### Problem requirements
Copy task, pictures excluded: set down exactly the lines from the one containing "Screen dimensions: 799x503" to the end of the data below.

### Supplied data
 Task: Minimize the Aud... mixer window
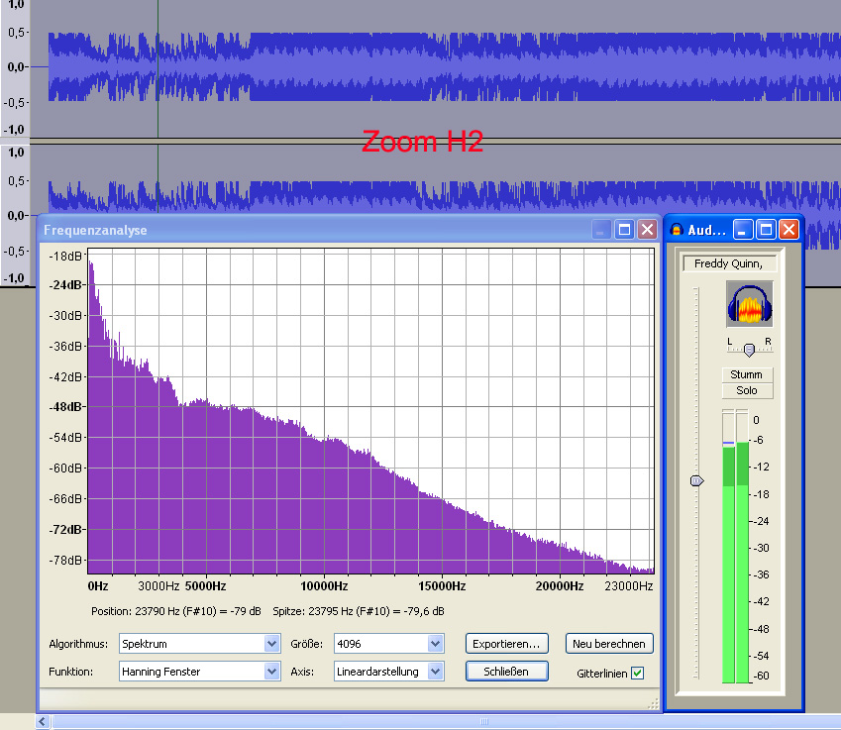click(x=744, y=230)
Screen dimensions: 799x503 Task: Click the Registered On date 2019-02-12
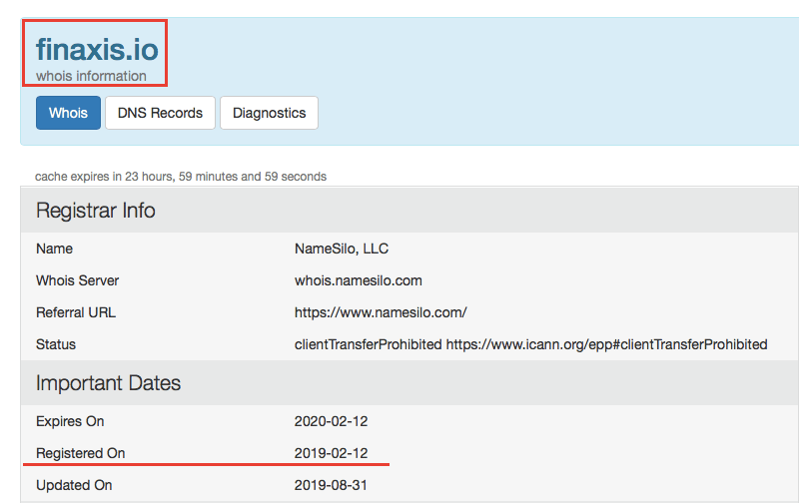point(331,453)
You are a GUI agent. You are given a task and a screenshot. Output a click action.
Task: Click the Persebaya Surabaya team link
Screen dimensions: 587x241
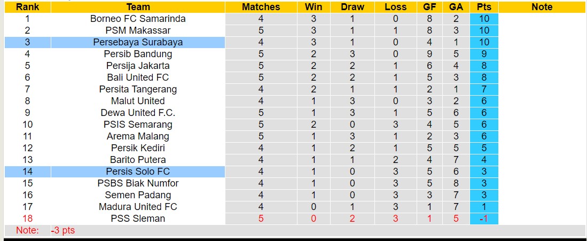138,42
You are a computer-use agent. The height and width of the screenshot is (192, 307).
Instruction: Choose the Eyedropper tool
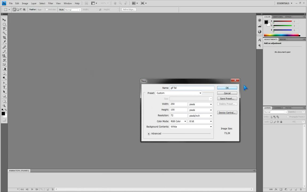[x=4, y=42]
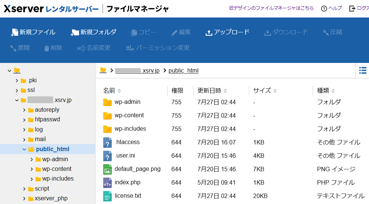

### Result
Screen dimensions: 799x503 Task: Click the Registered On date 2019-02-12
point(331,453)
You are a GUI agent. You are given a task and a screenshot. Output a click action.
Task: Click the Persebaya Surabaya team link
Screen dimensions: 587x241
138,42
You are a computer-use agent. The height and width of the screenshot is (192, 307).
Instruction: Choose the Eyedropper tool
[x=4, y=42]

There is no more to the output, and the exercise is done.